- _Goal_: Copy the lines of the listing word for word, from the line containing "Viewport: 1144px width, 631px" to the line containing "Click the Yes, let's", with both of those lines included.

- _Given data_:

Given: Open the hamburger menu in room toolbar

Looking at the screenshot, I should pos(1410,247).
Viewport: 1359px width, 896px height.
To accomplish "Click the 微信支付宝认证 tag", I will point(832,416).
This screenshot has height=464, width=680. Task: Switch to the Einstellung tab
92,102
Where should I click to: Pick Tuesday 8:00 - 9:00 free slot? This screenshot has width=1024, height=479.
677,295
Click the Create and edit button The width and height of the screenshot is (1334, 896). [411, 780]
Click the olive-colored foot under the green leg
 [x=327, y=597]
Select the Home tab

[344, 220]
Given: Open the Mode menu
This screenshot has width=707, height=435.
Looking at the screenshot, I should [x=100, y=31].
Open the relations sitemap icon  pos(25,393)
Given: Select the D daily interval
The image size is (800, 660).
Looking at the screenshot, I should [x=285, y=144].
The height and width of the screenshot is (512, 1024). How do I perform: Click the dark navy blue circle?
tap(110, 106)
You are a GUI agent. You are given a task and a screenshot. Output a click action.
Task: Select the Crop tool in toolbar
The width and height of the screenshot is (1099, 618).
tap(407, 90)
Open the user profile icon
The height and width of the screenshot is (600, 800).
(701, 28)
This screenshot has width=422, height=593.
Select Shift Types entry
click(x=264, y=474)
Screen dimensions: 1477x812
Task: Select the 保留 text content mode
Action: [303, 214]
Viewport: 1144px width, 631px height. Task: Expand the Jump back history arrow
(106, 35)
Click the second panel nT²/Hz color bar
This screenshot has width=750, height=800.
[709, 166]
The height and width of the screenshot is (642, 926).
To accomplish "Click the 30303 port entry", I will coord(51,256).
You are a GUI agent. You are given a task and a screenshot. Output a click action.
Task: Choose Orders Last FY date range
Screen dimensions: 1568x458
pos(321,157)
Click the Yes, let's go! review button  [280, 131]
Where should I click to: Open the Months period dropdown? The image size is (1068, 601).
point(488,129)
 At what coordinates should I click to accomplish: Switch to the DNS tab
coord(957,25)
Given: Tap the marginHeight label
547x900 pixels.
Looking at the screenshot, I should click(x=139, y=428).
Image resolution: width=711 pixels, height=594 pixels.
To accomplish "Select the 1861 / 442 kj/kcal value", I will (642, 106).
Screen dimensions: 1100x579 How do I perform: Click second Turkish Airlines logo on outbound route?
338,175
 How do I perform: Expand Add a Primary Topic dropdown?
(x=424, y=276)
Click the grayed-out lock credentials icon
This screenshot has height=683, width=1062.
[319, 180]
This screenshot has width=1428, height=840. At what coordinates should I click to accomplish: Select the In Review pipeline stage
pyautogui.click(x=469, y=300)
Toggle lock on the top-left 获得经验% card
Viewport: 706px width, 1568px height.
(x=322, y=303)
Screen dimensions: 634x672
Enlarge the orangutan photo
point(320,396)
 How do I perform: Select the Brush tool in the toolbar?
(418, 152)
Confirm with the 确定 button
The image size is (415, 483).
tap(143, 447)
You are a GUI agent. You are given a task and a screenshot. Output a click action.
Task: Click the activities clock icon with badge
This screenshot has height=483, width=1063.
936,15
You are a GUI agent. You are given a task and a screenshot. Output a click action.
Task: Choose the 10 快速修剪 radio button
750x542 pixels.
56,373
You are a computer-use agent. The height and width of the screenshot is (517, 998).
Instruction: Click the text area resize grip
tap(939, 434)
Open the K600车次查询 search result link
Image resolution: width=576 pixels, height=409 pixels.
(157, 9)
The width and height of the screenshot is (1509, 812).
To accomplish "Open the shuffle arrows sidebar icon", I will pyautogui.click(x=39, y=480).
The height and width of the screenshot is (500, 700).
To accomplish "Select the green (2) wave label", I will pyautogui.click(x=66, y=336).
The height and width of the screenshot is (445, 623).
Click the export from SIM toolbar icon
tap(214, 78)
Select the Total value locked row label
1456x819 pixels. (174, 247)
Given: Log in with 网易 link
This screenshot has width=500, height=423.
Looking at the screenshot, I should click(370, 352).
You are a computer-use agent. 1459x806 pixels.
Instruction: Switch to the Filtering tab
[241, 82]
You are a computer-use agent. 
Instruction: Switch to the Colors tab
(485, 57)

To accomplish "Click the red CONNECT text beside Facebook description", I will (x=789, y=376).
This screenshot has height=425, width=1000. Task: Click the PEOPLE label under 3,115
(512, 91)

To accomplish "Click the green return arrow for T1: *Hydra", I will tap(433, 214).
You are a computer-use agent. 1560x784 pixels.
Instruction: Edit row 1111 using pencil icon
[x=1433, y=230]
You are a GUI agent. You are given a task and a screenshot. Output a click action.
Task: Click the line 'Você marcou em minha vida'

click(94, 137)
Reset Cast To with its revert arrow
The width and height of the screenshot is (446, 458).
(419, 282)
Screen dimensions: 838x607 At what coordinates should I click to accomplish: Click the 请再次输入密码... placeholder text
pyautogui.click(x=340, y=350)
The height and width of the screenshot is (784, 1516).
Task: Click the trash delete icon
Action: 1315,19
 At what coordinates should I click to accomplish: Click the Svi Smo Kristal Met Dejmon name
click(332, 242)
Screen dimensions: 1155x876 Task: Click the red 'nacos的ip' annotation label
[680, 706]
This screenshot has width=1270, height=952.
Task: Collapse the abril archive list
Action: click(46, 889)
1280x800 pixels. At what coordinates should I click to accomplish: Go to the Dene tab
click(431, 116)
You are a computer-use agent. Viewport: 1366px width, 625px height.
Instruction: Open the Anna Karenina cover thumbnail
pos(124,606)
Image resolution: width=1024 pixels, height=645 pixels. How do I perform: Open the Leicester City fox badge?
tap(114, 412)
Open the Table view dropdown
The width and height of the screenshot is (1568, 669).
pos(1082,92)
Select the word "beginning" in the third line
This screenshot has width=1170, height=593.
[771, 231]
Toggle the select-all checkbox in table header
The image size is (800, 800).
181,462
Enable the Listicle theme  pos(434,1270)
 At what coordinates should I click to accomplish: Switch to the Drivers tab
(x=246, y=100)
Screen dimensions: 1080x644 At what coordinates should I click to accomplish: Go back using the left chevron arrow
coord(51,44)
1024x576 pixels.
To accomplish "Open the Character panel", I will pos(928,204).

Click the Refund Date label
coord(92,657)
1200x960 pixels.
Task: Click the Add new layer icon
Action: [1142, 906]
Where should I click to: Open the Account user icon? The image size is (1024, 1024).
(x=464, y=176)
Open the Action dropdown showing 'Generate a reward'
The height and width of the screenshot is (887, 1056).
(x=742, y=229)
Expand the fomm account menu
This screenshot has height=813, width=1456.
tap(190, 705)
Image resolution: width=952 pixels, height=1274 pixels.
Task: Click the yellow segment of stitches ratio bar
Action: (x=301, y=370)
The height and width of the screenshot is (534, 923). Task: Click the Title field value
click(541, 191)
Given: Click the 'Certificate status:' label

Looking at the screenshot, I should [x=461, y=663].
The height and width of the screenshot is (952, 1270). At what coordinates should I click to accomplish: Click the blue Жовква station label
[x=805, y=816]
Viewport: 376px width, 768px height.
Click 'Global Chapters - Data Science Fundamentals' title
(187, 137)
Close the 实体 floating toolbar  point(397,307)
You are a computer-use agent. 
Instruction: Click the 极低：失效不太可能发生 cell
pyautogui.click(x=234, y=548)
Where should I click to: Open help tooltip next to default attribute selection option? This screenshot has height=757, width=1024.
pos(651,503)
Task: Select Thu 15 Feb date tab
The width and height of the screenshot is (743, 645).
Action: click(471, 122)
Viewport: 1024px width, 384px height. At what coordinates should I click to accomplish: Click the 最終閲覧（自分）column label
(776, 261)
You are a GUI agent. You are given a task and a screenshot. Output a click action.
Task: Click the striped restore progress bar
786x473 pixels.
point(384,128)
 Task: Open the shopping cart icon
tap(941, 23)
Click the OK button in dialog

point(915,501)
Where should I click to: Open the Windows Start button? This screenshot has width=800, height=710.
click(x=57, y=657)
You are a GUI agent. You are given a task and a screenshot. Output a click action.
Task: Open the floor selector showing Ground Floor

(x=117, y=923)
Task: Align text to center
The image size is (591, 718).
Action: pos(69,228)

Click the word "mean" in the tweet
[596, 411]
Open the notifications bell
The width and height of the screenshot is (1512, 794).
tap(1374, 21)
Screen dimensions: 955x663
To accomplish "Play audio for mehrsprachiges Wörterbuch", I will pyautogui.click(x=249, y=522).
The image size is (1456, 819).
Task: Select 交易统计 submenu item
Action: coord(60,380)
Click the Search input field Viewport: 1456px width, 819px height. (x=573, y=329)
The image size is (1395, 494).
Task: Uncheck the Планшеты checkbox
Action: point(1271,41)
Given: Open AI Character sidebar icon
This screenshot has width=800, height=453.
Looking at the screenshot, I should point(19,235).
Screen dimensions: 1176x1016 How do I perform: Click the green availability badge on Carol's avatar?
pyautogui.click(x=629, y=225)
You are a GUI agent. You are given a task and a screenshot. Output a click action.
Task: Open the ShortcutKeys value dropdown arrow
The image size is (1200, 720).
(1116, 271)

- _Problem solution_:
Viewport: 1144px width, 631px height. Task: Expand the Jump back history arrow
(106, 35)
Click the second panel nT²/Hz color bar
This screenshot has width=750, height=800.
[709, 166]
The height and width of the screenshot is (642, 926).
To accomplish "Click the 30303 port entry", I will coord(51,256).
You are a GUI agent. You are given a task and a screenshot. Output a click action.
Task: Choose Orders Last FY date range
Screen dimensions: 1568x458
pos(321,157)
Click the Yes, let's go! review button  [280, 131]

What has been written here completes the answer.